What to do. Give as a numbered list everything from the line containing "You are a computer-use" down to the line containing "pos(914,51)" in the records below, skipping blank lines and leaving the pictures out.

Data shown.
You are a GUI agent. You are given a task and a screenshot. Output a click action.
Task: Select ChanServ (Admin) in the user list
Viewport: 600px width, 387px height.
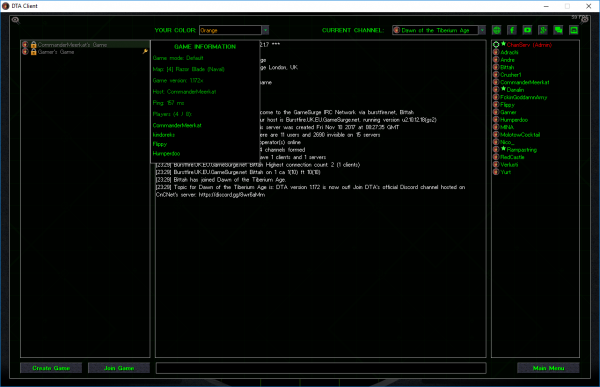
...
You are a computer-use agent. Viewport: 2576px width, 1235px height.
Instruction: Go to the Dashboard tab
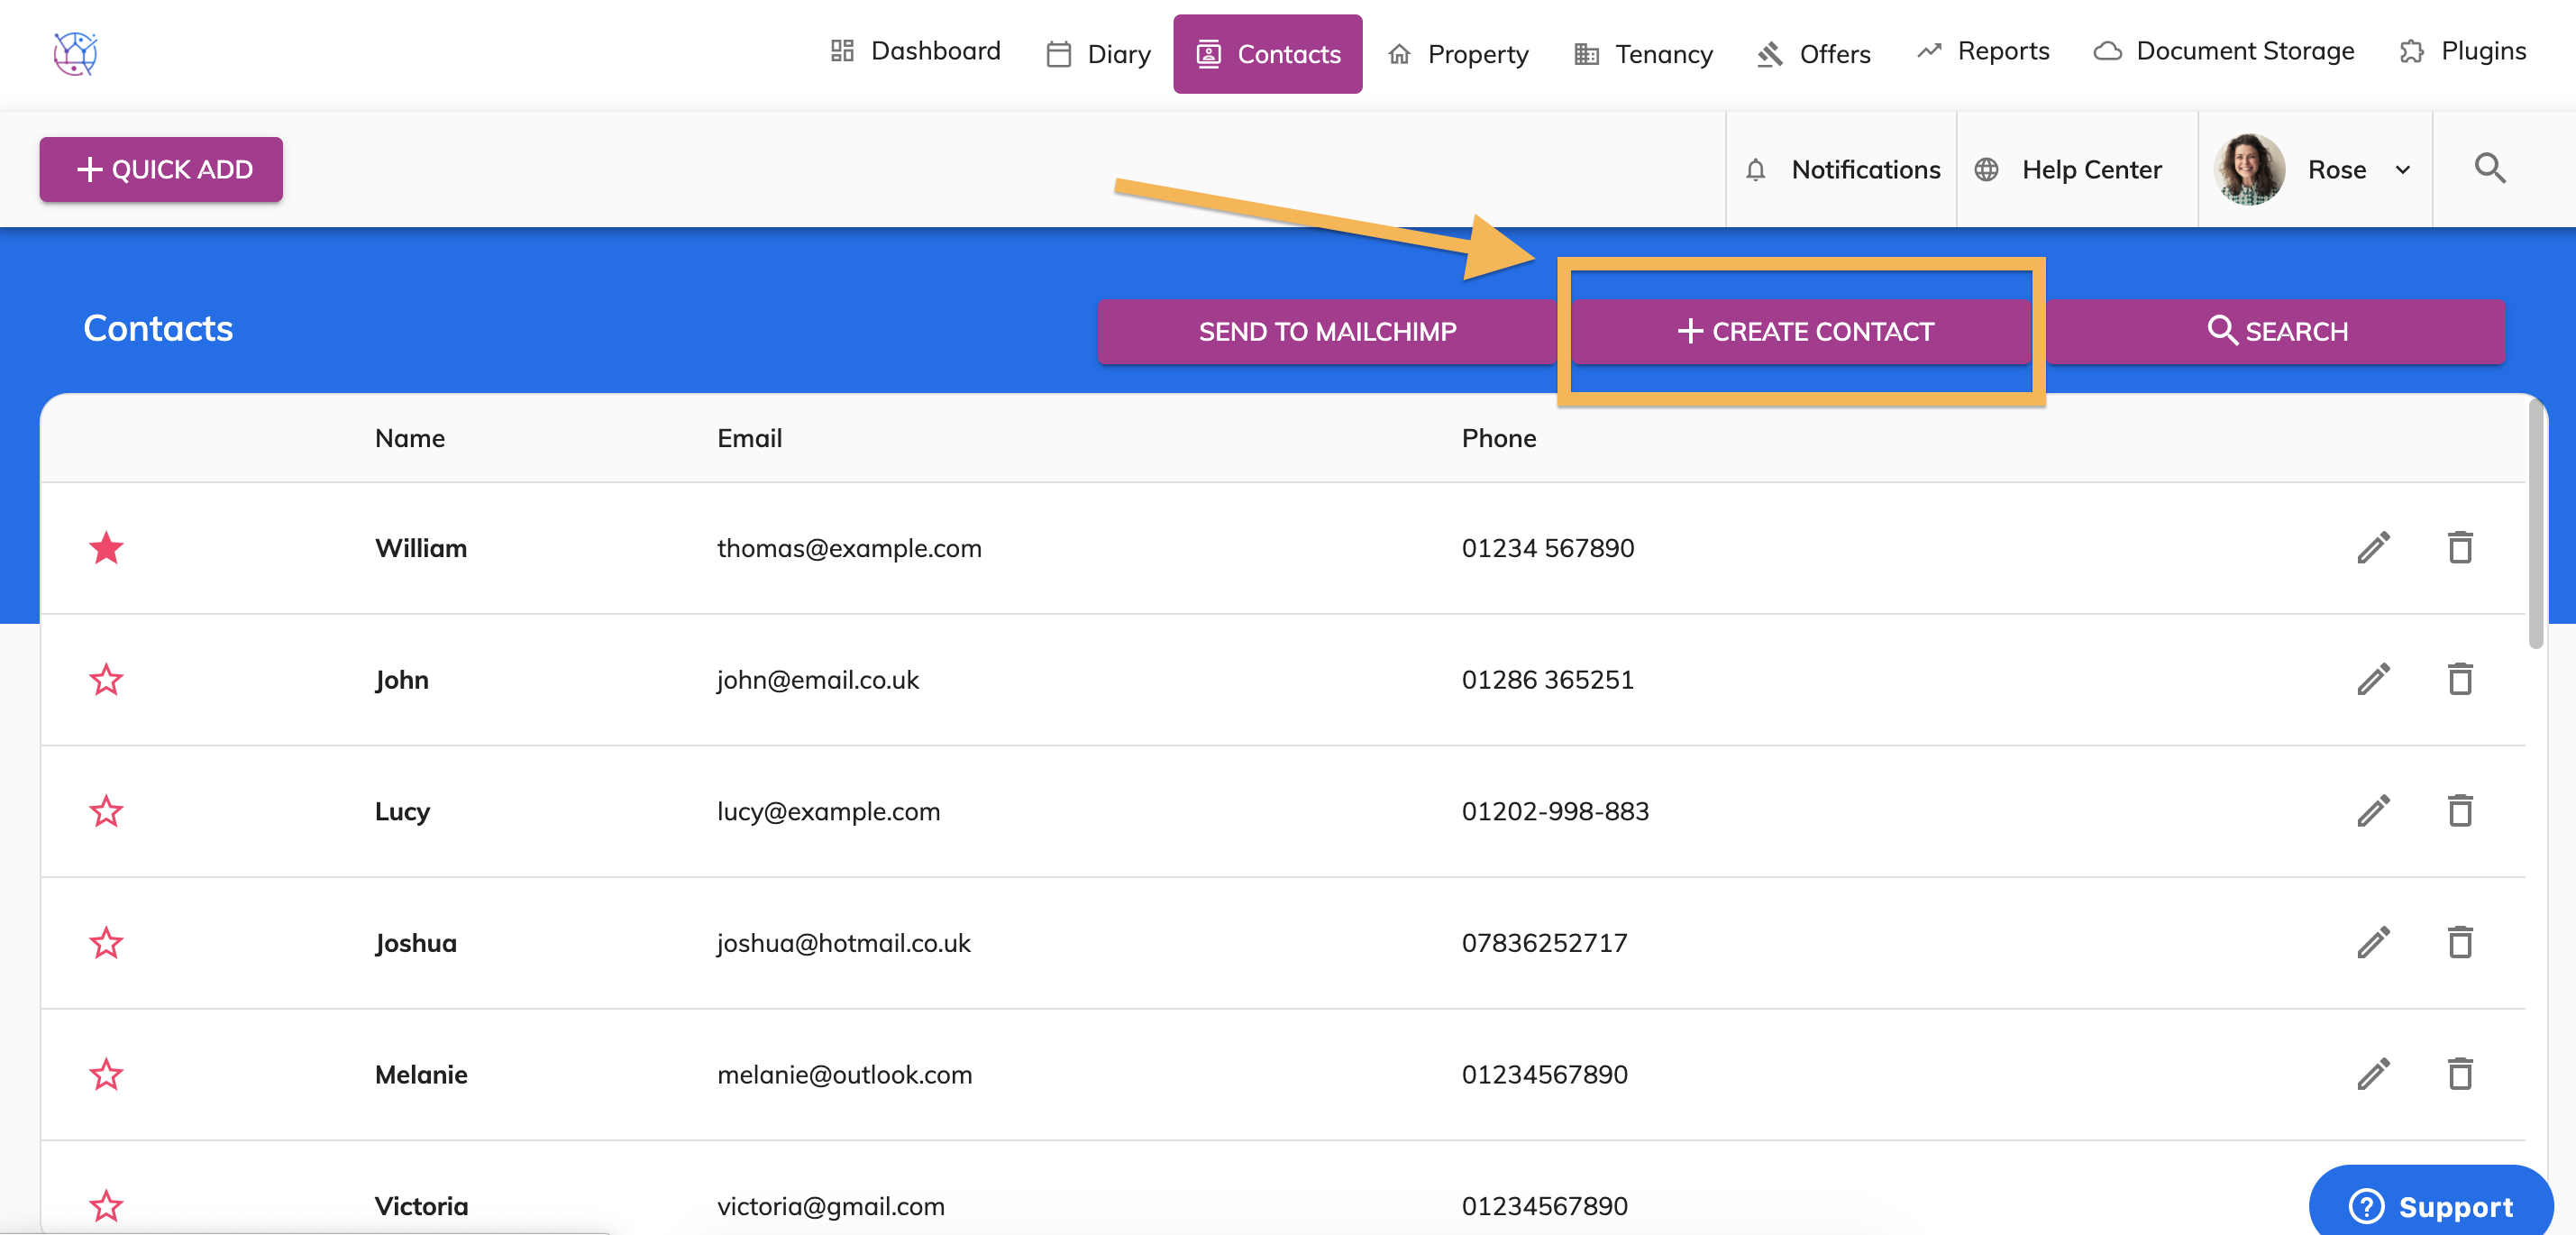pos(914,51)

Solution below.
1. You are a computer-use agent. Viewport: 2576px width, 1235px height.
2. Instruction: Go to the Dashboard tab
3. pos(914,51)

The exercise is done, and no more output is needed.